◆ **EXERCISE DIRECTIONS**
Extract exactly and only the lines of the data below, starting at the line with "Viewport: 896px width, 575px" and stopping after the final line.
---------- GIVEN INFORMATION ----------
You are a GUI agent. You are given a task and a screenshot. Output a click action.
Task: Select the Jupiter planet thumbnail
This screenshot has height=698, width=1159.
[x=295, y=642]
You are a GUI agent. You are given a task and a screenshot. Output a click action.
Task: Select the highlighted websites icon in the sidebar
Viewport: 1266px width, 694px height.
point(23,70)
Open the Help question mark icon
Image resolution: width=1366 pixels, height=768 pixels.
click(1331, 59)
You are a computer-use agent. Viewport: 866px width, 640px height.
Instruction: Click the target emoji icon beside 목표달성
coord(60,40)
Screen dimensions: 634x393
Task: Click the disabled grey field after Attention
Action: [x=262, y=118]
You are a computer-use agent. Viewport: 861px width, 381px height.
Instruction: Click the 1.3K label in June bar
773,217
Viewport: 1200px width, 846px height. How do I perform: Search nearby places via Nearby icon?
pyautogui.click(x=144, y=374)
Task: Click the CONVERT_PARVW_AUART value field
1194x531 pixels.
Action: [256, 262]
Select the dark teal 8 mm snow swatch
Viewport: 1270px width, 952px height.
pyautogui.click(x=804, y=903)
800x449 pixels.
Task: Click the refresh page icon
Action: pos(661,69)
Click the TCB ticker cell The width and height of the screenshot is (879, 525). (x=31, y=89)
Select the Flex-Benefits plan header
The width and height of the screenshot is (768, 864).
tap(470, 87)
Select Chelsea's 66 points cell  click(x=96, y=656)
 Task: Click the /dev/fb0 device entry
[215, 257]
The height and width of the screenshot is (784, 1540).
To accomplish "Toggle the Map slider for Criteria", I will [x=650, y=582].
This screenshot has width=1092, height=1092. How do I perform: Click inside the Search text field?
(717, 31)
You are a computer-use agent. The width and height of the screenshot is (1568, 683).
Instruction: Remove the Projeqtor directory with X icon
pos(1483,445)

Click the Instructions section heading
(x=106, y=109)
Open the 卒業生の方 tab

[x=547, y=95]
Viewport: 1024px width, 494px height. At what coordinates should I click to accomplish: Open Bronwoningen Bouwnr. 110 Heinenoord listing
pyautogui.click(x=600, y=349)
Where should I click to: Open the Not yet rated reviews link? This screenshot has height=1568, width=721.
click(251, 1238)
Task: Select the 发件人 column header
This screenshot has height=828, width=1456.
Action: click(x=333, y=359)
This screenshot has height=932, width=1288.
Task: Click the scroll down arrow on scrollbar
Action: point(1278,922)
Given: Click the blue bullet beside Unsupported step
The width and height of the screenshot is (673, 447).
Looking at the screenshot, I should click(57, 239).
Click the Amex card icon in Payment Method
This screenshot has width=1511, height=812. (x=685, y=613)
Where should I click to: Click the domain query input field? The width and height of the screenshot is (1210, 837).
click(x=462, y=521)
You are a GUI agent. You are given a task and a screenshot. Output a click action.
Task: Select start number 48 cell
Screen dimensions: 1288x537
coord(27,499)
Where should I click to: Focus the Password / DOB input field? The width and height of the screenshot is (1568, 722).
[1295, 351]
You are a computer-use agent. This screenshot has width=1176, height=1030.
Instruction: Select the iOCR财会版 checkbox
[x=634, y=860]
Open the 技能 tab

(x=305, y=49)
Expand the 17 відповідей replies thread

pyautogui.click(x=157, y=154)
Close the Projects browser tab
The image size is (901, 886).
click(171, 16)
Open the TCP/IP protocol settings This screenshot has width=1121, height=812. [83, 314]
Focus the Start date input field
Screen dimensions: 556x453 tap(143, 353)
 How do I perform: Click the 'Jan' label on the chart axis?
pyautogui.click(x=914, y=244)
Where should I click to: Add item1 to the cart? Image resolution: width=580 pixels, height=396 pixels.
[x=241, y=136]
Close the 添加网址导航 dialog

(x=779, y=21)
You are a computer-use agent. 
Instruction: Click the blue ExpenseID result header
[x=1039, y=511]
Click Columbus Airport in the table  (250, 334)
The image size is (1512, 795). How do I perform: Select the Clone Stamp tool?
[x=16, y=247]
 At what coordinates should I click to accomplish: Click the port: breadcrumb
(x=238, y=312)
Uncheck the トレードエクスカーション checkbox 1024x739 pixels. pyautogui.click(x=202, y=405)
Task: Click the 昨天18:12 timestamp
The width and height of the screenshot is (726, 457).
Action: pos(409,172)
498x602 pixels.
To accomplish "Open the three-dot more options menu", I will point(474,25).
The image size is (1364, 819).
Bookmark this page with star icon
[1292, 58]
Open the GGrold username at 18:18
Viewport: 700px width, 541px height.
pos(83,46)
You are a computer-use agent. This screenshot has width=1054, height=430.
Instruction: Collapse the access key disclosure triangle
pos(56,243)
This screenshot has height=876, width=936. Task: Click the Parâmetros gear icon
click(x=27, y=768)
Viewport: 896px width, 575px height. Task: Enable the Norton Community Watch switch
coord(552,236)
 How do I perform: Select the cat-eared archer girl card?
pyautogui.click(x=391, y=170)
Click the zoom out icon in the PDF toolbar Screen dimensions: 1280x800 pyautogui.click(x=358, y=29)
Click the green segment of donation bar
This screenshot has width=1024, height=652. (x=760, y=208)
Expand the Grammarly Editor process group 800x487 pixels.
----------
◆ **RESPONSE**
Viewport: 896px width, 575px height. Task: Enable the Norton Community Watch switch
coord(552,236)
 How do I perform: Select the cat-eared archer girl card?
pyautogui.click(x=391, y=170)
Click the zoom out icon in the PDF toolbar Screen dimensions: 1280x800 pyautogui.click(x=358, y=29)
Click the green segment of donation bar
This screenshot has width=1024, height=652. (x=760, y=208)
Expand the Grammarly Editor process group 800x487 pixels.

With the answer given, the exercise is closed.